London's bourse can now proceed with its own $27bn deal for Refinitiv
October 10, 2019

To no one’s surprise, Hong Kong Exchanges and Clearing (HKEX) pulled the plug on its audacious £32bn bid for the London Stock Exchange (LSE) this week, after HKEX chief executive Charles Li failed in his attempts to engage the board of the FTSE 100 group.

IC TIP: Hold at 7,158p

Predictably, shares in LSE dropped on the news, as speculative investors’ hopes for an £83 a share cash-and-shares payday were dashed. They subsequently rebounded, after the LSE said it had made further progress with its $27bn (£22bn) proposed acquisition of financial data provider Refinitiv. Shareholder approval for the deal will be held at a special meeting in November, ahead of a planned completion in the second half of 2020.

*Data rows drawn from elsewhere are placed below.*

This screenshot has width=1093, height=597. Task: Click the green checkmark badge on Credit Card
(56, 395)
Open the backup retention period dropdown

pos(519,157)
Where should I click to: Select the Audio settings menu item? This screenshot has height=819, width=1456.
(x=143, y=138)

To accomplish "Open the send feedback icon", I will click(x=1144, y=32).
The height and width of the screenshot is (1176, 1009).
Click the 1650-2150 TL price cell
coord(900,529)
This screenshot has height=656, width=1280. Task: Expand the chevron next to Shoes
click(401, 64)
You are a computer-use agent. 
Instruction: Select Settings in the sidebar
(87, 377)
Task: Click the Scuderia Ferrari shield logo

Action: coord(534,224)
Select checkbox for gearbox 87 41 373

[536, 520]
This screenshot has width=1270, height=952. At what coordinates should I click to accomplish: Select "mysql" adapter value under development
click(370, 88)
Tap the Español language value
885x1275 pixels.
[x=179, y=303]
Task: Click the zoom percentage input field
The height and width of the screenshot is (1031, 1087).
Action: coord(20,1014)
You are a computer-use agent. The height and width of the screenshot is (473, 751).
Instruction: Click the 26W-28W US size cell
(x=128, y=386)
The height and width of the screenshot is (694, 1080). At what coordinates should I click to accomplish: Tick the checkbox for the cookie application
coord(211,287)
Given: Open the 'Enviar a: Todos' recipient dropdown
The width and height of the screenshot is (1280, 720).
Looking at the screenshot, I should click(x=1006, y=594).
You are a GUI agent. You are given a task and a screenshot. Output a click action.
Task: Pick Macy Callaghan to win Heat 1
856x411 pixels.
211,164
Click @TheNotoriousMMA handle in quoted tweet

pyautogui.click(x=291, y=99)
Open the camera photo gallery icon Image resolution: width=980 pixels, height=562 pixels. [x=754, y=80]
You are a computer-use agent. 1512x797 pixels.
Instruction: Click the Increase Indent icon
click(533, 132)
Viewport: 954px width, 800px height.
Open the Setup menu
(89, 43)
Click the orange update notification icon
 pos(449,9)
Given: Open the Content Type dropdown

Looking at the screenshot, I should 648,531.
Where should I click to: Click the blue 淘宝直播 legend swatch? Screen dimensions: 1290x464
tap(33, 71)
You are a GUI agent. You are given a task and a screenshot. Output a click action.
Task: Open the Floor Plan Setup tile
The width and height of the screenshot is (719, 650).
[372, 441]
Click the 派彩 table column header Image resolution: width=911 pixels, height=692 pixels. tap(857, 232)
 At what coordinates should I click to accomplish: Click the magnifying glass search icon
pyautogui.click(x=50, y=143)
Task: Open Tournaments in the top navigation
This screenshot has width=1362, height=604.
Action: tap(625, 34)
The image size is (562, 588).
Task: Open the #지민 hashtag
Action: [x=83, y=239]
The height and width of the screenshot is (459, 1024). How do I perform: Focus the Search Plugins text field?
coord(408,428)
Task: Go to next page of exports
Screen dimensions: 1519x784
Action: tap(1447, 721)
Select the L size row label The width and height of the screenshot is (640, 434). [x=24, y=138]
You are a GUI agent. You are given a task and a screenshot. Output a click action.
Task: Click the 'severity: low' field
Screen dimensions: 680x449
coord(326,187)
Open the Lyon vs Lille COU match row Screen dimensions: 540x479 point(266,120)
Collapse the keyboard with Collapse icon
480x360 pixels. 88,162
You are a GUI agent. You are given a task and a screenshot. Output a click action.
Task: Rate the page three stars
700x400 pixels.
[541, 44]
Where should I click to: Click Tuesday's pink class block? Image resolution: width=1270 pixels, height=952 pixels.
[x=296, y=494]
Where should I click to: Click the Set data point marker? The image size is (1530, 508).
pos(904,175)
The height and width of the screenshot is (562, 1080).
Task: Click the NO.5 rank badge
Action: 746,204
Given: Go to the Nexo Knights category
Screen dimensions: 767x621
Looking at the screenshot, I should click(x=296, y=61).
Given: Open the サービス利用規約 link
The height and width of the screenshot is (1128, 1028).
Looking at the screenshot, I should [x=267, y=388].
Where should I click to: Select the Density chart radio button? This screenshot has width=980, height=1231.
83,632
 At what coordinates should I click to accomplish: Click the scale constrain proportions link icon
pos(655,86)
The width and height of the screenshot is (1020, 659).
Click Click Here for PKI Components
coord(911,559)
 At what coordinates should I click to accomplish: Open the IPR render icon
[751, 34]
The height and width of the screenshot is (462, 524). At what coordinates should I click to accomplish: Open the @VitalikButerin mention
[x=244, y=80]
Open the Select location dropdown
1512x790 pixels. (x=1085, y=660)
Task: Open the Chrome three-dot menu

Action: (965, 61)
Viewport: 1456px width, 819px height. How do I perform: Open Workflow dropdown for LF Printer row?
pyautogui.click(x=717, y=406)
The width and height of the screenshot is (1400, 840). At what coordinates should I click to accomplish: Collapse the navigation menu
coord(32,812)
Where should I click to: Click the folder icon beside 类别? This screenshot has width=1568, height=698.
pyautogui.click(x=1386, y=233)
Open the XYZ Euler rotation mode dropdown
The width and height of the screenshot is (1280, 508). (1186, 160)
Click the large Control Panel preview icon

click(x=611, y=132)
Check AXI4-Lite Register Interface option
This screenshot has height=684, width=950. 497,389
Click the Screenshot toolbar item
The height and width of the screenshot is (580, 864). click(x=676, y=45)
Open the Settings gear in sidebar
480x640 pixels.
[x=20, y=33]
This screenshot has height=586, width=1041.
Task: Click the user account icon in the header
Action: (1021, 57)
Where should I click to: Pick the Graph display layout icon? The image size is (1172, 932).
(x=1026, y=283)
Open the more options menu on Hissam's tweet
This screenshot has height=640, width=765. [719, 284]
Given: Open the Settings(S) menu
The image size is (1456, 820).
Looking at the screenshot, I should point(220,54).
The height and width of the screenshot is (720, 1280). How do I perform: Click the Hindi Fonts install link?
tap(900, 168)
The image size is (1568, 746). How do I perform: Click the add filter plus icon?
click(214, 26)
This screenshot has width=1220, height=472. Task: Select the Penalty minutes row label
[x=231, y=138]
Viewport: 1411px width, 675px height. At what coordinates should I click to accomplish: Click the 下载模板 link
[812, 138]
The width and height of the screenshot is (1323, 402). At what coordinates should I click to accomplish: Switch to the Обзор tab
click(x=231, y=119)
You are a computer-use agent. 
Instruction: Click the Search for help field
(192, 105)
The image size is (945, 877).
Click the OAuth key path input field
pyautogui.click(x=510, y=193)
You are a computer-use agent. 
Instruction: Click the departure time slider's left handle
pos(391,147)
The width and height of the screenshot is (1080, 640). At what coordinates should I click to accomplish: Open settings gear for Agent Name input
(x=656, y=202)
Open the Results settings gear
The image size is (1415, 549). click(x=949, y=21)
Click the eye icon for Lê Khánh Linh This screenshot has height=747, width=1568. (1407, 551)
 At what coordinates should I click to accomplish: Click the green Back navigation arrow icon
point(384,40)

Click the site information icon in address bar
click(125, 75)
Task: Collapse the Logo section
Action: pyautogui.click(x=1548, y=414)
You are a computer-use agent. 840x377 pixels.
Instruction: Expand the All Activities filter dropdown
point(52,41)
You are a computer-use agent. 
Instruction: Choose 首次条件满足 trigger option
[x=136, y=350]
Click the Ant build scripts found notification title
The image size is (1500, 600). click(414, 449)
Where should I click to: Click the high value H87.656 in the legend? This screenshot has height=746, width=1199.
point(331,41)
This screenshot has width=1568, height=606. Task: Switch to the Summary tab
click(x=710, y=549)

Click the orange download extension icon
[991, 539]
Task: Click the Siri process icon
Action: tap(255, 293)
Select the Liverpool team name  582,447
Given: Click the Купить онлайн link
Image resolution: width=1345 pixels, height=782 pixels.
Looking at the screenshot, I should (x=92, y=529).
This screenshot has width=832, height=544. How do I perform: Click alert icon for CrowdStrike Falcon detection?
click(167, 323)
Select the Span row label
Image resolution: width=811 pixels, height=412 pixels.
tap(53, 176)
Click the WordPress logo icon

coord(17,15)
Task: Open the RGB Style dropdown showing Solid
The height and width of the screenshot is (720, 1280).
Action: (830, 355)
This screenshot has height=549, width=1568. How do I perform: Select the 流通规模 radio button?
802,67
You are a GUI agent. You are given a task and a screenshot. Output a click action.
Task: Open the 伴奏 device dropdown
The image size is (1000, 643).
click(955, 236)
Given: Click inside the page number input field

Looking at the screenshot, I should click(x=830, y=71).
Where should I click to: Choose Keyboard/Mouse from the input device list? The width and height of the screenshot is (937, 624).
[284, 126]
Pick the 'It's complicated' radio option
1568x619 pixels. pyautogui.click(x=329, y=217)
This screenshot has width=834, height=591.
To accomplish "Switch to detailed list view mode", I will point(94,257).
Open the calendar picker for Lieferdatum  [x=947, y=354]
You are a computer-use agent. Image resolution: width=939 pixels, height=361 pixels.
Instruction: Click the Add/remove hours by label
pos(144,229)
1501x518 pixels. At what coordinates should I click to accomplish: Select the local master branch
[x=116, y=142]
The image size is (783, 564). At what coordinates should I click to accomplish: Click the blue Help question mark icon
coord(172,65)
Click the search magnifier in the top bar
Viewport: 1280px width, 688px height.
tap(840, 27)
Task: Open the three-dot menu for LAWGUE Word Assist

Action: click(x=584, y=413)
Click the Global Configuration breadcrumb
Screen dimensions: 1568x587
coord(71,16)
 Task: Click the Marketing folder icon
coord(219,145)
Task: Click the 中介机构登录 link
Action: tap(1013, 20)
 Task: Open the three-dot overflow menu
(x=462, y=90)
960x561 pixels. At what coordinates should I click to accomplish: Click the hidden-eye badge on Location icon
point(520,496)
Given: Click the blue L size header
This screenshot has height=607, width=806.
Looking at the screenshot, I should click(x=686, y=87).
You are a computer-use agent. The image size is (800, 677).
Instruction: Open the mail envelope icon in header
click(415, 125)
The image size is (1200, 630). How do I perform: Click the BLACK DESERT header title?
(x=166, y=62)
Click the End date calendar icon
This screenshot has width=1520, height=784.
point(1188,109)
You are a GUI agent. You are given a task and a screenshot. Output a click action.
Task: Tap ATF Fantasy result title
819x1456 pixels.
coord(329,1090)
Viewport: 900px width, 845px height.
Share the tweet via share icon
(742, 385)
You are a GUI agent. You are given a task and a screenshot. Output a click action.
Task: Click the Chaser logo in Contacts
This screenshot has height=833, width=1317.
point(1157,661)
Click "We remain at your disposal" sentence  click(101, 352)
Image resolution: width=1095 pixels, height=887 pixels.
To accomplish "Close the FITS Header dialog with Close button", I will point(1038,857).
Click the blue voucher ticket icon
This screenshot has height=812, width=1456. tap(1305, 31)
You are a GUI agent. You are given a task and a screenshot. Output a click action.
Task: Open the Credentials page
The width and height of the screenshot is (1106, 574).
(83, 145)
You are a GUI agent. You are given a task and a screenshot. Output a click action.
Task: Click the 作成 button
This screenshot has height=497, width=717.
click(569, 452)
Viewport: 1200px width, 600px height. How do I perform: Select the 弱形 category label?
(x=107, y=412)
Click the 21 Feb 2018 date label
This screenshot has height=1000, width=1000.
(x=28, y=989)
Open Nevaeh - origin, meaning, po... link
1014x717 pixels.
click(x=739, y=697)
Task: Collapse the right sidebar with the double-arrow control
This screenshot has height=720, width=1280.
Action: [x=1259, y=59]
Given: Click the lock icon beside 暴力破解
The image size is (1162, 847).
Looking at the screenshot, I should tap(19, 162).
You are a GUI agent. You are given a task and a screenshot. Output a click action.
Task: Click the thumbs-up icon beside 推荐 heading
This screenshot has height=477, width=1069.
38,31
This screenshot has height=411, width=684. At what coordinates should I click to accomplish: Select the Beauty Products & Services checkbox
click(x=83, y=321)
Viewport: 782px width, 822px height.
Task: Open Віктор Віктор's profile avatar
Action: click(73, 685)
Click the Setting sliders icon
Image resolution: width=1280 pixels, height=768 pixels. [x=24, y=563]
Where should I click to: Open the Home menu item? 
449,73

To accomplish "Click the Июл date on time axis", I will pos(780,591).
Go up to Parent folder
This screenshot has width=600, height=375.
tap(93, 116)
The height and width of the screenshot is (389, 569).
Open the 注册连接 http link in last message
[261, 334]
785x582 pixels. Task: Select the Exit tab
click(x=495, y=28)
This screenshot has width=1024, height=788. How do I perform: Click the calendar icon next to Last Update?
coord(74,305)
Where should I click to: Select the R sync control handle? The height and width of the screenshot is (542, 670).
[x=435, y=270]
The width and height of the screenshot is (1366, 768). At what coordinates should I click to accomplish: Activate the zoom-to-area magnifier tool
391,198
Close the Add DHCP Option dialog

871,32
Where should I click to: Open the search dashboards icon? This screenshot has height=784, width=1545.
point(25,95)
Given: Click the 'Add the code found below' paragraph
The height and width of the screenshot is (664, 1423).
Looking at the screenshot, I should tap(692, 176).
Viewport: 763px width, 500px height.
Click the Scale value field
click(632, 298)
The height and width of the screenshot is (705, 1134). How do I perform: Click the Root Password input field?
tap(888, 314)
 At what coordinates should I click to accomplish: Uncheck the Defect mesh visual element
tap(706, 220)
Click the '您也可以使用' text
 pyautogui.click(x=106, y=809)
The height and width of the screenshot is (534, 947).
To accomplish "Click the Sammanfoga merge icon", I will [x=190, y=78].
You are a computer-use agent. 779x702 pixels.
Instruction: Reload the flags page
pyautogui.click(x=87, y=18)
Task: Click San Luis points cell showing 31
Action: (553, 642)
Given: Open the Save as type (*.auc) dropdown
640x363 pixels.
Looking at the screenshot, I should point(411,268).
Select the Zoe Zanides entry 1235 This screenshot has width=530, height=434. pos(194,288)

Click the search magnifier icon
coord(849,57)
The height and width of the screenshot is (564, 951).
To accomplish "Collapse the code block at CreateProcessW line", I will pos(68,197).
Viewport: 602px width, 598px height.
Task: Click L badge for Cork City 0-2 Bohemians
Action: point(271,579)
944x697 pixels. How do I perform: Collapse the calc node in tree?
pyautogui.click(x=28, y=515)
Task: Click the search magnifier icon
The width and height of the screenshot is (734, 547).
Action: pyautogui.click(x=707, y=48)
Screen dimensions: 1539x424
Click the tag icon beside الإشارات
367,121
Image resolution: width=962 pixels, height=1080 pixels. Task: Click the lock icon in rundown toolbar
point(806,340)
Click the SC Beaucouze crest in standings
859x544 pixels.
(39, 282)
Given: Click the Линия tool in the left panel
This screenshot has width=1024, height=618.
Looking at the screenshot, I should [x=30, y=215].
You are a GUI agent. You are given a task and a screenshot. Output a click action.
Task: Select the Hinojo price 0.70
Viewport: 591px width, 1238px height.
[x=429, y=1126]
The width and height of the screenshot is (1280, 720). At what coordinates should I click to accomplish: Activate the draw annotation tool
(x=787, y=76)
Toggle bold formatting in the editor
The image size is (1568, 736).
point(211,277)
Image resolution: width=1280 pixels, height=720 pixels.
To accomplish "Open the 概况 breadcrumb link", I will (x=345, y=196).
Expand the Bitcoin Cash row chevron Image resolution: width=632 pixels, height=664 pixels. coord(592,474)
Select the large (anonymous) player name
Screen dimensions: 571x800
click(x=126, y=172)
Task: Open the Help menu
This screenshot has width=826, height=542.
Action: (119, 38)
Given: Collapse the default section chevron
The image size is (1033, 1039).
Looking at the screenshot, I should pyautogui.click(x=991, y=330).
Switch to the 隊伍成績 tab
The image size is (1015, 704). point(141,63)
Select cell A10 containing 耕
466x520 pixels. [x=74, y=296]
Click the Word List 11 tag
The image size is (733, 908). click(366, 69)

That transaction initially appeared under threat last month, when HKEX urged LSE shareholders to instead back its debt-funded tie-up proposal, which Mr Li described in a blog post this week as “compelling and [which] would create a world-leading market infrastructure group”. However, he conceded that radio silence from Paternoster Square following its initial rejection of the deal had forced it to back down.

Discussions with LSE shareholders and the roll-call of regulators around the world who would need to clear the deal were reportedly extensive, although HKEX did not say whether those talks were supportive. The bid was widely dismissed by analysts, who pointed to regulatory hurdles, political turmoil in Hong Kong, the deal’s structure and 23 per cent premium as major drawbacks for investors in the UK bourse.

Mr Li now joins a growing list of would-be acquirers of the City institution, following attempts by Nasdaq, Intercontinental Exchange, Macquarie Bank and Deutsche Börse.